[ARTICLE] Role of Interleukin-10 in Acute Brain Injuries – Full Text

 

Interleukin-10 (IL-10) is an important anti-inflammatory cytokine expressed in response to brain injury, where it facilitates the resolution of inflammatory cascades, which if prolonged causes secondary brain damage. Here, we comprehensively review the current knowledge regarding the role of IL-10 in modulating outcomes following acute brain injury, including traumatic brain injury (TBI) and the various stroke subtypes. The vascular endothelium is closely tied to the pathophysiology of these neurological disorders and research has demonstrated clear vascular endothelial protective properties for IL-10. In vitro and in vivo models of ischemic stroke have convincingly directly and indirectly shown IL-10-mediated neuroprotection; although clinically, the role of IL-10 in predicting risk and outcomes is less clear. Comparatively, conclusive studies investigating the contribution of IL-10 in subarachnoid hemorrhage are lacking. Weak indirect evidence supporting the protective role of IL-10 in preclinical models of intracerebral hemorrhage exists; however, in the limited number of clinical studies, higher IL-10 levels seen post-ictus have been associated with worse outcomes. Similarly, preclinical TBI models have suggested a neuroprotective role for IL-10; although, controversy exists among the several clinical studies. In summary, while IL-10 is consistently elevated following acute brain injury, the effect of IL-10 appears to be pathology dependent, and preclinical and clinical studies often paradoxically yield opposite results. The pronounced and potent effects of IL-10 in the resolution of inflammation and inconsistency in the literature regarding the contribution of IL-10 in the setting of acute brain injury warrant further rigorously controlled and targeted investigation.

Introduction

Stroke and traumatic brain injury (TBI) are devastating acute neurological disorders that can result in high mortality rates or long-lasting disability. Approximately 87% of strokes are ischemic and 13% are hemorrhagic, with 10 and 3% of the latter representing intracerebral hemorrhage (ICH) and subarachnoid hemorrhage (SAH), respectively (1). Stroke is the fourth most common cause of death in the United States, and ischemic stroke (IS) in particular is the seventh most frequent emergency department presentation (2, 3). TBI and concussions have over twice the incidence of all strokes combined (4), with more than three million people in the United States alone living with long-term disability as a result of TBI (5). Collectively, stroke and TBI have very few treatments, and despite advances in clinical management of these disorders, they are still associated with significant disability and mortality (6, 7).

^^^^^^^^^^^^^^^^

■ Required work ■
1: Give each abbreviation that the Introduction of the IL-10 review defines, with its expansion.
2: According to the IL-10 review, where does stroke rank among causes of death in the United States?
3: Write the next part of the Introduction to the IL-10 review, picking up after its last sentence.
The items that follow come from a separate source and are unrelated to the IL-10 review.

■ Given information ■
^^^^^^^^^^^^^^^^

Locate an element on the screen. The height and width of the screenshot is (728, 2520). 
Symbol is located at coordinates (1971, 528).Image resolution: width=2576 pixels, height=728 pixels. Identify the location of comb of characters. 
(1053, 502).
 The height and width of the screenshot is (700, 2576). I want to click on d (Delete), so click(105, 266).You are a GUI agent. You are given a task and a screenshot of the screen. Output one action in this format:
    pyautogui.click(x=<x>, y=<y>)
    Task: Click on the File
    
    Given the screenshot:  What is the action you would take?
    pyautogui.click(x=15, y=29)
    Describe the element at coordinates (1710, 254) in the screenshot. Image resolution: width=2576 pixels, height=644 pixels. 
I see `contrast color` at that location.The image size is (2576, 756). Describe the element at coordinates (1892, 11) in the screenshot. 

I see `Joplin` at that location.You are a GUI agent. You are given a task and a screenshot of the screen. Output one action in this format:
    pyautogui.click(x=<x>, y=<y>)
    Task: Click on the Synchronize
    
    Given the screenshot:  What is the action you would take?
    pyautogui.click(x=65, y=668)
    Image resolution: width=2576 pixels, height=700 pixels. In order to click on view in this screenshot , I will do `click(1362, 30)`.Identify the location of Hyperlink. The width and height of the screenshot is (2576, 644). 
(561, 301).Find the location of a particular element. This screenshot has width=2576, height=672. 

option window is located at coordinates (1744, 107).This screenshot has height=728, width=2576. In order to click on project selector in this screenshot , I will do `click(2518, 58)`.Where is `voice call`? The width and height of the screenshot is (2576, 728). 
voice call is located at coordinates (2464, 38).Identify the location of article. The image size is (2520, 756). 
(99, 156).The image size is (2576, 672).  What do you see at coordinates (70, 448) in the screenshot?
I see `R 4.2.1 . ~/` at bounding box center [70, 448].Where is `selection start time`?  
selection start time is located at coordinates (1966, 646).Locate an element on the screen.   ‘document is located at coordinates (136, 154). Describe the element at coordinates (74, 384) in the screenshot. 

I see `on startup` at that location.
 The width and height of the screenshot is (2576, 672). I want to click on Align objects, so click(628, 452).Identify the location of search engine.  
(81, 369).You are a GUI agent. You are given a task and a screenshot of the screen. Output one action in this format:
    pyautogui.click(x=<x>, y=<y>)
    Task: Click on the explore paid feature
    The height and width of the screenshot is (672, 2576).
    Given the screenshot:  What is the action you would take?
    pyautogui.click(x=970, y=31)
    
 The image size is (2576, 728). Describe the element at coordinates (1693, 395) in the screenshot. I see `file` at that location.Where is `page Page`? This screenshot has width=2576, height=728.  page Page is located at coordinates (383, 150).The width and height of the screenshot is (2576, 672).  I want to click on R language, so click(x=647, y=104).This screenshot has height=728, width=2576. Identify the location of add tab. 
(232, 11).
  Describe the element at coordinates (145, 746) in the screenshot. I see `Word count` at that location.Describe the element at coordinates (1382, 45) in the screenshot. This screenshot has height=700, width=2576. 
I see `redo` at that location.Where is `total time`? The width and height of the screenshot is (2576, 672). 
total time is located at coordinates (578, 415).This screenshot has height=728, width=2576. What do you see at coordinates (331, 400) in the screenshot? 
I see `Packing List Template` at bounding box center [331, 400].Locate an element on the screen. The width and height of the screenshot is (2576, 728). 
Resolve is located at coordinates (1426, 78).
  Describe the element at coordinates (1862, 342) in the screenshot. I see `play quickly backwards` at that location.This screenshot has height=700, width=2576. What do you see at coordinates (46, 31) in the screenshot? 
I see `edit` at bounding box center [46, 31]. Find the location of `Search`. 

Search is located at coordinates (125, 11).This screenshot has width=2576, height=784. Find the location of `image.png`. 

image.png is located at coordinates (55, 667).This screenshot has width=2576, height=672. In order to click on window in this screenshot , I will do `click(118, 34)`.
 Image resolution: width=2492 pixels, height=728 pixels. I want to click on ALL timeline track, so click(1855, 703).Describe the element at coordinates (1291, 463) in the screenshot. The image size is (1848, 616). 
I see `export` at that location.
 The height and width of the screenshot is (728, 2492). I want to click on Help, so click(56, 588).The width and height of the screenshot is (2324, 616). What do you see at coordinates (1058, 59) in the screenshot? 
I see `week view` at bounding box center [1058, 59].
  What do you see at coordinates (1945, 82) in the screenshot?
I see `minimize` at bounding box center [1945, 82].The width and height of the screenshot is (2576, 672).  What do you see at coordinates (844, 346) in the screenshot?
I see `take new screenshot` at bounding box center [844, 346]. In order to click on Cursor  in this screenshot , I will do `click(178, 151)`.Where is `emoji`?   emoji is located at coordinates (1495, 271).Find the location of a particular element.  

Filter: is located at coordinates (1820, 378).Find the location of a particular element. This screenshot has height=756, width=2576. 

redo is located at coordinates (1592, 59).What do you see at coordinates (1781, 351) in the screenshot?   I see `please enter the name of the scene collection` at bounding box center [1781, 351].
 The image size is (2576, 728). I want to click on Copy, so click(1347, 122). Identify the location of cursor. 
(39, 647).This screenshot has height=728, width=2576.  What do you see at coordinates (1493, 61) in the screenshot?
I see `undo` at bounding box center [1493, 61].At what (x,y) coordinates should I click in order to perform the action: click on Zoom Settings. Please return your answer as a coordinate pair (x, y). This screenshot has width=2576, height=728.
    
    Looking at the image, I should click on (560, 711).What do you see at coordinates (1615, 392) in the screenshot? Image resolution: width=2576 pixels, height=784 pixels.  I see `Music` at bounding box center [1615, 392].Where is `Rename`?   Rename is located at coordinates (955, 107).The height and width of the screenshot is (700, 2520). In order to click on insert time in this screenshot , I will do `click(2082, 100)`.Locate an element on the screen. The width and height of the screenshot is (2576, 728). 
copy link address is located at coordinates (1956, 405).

^^^^^^^^^^^^^^^^

■ Results for each task ■
1:
TBI: traumatic brain injury
ICH: intracerebral hemorrhage
SAH: subarachnoid hemorrhage
IS: ischemic stroke

2: It is the fourth most common cause of death.

3:
Inflammation plays a central role in the pathophysiology of stroke and TBI and can have both protective and harmful effects on brain tissue (8–15). Although there are some distinct differences in the inflammatory cascades following the various types of acute brain injury, there are also numerous commonalities. Acute neuroinflammation is characterized by the activation of resident central nervous system (CNS) immune surveillance glial cells that release cytokines, chemokines, and other immunologic mediators, which facilitate the recruitment of peripheral cells such as monocytes, neutrophils, and lymphocytes (8, 9, 12, 15). Collectively, this initial response is helpful in the clearance of toxic entities and the restoration and repair of damaged tissue. However, during the resolution phase, with an uncontrolled and prolonged inflammatory response, secondary damage results from overactivation of this inflammatory surge and release of additional factors that led to breakdown of the blood–brain barrier (BBB), cerebral edema, cerebral hypertension, and ischemia.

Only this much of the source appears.